Imagine a scenario in which the US government — suddenly, arbitrarily and without any justifiable authority — outlawed a commodity like petrol. Now imagine this occurred in the early 1900s, right as Henry Ford emerged on the scene, creating a model for the automotive industry that has endured for over a century. A ban on petrol would have equated to a ban on driving altogether, crippling the burgeoning auto industry, allowing the rest of the world to pursue game-changing innovations and creating a lasting, depressive impact on the way Americans live.

This comparison may seem extreme but it is instructive regarding the potential impact of a US Securities and Exchange Commission ruling on the future of ether, currently under consideration. Ether is the digital commodity that, like petrol, powers programs running on the Ethereum network, the world’s largest programmable blockchain.

This network has the potential to usher us into the next phase of the internet, where content, identity, ownership, security and accessibility are, crucially, controlled by the user, not any big tech company. That’s why many companies, including BlackRock, Franklin Templeton, Nike, Adidas, Gucci and Publicis, are working on software applications that involve the tokenisation of physical and financial assets, loyalty and engagement systems and much more, using Ethereum. 

Yet, in an unprecedented power grab, the SEC has recently waged war on digital assets like ether and, by extension, the entire Ethereum ecosystem — likely sparing no company, developer or user in its seeming attempt to recategorise ether as a security. This is a reversal from historical and recent statements made by the Commodity Futures Trading Commission, which defines ether as a commodity, as well as prior guidance from the SEC itself.

Reclassifying ether via a set of arbitrary enforcement actions would cripple our industry in the US, with a profound chilling effect elsewhere. The SEC has been unwilling to follow the fundamental principle of separation of powers in the US, where it is the job of Congress to legislate, not agencies. Instead, it is attempting to regulate by post facto punishment. In the process it will kill technology it doesn’t favour. The SEC has a mandate to regulate securities, not technology. As its commissioner Hester Peirce recently stated, “Congress did not design the SEC to be a merit regulator, and the resulting flexibility for market participants is an important contributor to create the dynamic market environment where entrepreneurs thrive.”

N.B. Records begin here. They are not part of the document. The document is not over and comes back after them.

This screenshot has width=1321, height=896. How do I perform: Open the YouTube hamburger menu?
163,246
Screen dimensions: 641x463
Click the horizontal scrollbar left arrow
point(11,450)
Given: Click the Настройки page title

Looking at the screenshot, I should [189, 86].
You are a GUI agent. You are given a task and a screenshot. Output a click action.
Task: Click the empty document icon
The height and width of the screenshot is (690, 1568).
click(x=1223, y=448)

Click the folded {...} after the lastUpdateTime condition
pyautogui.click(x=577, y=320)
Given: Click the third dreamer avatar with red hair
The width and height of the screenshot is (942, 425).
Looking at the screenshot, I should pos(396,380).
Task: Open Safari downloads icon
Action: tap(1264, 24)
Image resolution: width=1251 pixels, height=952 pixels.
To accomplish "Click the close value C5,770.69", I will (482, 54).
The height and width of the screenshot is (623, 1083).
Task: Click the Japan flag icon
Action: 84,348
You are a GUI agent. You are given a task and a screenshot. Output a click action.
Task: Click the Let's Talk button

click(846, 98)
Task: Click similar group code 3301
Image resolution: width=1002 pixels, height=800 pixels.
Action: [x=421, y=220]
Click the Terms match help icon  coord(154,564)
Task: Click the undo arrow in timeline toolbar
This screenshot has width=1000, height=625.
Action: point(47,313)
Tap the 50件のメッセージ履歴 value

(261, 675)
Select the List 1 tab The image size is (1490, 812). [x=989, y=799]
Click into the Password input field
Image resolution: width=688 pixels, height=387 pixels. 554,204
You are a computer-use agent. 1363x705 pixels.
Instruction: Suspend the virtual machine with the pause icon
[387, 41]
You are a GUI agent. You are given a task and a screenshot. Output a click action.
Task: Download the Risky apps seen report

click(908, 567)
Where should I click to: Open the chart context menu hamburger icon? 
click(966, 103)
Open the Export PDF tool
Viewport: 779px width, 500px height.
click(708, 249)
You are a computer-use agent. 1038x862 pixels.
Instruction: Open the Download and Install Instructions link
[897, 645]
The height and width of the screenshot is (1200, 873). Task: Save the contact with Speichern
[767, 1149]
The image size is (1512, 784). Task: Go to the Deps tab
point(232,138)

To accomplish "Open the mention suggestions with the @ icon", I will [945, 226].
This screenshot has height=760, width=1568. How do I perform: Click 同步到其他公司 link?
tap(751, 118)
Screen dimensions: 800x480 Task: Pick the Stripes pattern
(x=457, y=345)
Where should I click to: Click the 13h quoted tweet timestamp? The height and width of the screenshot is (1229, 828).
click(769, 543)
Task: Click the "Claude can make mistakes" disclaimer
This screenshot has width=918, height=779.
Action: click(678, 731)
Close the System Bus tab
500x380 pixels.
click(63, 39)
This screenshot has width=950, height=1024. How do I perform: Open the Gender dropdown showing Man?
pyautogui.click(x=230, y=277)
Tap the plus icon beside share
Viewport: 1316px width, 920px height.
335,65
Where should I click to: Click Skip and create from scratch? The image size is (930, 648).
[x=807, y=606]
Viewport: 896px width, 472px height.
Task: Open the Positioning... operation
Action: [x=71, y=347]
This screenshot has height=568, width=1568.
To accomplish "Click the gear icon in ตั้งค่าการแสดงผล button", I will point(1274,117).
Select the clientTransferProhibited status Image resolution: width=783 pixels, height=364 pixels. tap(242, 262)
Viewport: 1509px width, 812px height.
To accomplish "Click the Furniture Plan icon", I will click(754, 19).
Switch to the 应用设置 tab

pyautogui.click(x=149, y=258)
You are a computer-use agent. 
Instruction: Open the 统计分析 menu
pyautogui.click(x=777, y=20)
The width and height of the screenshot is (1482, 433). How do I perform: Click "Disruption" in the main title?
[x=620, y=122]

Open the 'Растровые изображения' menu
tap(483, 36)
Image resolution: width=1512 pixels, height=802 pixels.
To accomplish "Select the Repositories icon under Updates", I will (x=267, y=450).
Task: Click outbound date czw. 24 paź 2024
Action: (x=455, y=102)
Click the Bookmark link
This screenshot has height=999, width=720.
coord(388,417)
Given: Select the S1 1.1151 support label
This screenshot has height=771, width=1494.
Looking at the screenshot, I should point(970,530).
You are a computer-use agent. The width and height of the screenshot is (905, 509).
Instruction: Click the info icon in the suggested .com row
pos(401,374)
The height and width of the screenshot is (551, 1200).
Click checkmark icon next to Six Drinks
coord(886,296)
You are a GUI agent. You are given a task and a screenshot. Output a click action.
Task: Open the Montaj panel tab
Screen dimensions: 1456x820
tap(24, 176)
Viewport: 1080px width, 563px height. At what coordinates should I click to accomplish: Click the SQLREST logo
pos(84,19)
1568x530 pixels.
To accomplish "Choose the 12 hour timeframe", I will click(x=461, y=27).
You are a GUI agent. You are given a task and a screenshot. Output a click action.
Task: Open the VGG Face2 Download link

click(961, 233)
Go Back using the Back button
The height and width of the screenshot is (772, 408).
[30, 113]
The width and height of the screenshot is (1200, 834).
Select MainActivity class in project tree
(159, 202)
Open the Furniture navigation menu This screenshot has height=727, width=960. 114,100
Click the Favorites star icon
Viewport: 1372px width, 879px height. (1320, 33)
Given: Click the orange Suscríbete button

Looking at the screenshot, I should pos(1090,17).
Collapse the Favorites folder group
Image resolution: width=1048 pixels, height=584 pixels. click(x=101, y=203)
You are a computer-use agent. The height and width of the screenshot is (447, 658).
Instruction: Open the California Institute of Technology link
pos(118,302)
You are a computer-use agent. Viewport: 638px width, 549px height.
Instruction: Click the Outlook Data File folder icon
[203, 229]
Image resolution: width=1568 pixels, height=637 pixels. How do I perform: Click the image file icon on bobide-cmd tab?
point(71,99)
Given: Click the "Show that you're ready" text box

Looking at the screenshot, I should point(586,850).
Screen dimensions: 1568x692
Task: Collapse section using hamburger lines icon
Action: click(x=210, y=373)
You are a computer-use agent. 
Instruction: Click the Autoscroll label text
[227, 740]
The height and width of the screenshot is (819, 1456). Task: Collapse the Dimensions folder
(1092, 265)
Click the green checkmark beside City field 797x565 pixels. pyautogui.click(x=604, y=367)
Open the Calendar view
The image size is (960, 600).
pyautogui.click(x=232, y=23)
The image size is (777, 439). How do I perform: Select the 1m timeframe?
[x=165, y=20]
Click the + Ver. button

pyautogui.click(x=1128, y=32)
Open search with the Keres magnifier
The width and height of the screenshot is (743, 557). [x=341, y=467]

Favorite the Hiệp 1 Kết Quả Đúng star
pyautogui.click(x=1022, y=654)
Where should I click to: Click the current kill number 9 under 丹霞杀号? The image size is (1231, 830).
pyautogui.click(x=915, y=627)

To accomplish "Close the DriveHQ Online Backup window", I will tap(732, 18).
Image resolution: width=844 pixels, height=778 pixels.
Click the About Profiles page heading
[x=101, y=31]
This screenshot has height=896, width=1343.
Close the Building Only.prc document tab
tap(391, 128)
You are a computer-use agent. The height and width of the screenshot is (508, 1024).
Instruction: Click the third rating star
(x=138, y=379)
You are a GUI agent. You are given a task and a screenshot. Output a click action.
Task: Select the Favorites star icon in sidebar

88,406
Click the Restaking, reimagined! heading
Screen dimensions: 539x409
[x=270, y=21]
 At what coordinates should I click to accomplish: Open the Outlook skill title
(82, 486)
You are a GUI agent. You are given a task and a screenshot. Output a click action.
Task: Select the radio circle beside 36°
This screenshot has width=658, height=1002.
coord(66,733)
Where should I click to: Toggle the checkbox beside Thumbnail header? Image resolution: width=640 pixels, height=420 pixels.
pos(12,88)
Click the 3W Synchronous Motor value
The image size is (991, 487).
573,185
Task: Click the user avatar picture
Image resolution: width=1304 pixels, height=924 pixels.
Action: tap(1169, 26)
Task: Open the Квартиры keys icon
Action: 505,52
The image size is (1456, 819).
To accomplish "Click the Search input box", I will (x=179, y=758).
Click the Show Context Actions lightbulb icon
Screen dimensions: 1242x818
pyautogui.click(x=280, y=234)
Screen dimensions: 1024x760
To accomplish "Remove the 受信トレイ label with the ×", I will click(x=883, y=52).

Make no mistake: if the SEC succeeds in defining ether as a security, the ensuing registration requirements would render it unusable — the modern-day equivalent of banning petrol. It may in effect outlaw all buying and selling of the digital commodity within the US except in very special circumstances. This would signal the end of Ethereum in the country, given that ether is vital for executing any transaction on the network. It would essentially disconnect the US from the next generation internet, leaving the rest of the world free to evolve it through unfettered innovation. Unless, of course, the US puts pressure on other nations to follow suit.

The implications would also extend far beyond the confines of digital asset trading. The SEC’s misappropriation of regulatory authority threatens to dismantle a sector that supports thousands of American jobs and also stands at the cutting edge of technology, the way we store our data and the future of how we interact digitally.

We at Consensys are choosing to use litigation to stand up to the agency. This is not merely about protecting our digital asset. It is about safeguarding the future of innovation in the US. An overzealous financial regulator must not hold game-changing technology hostage.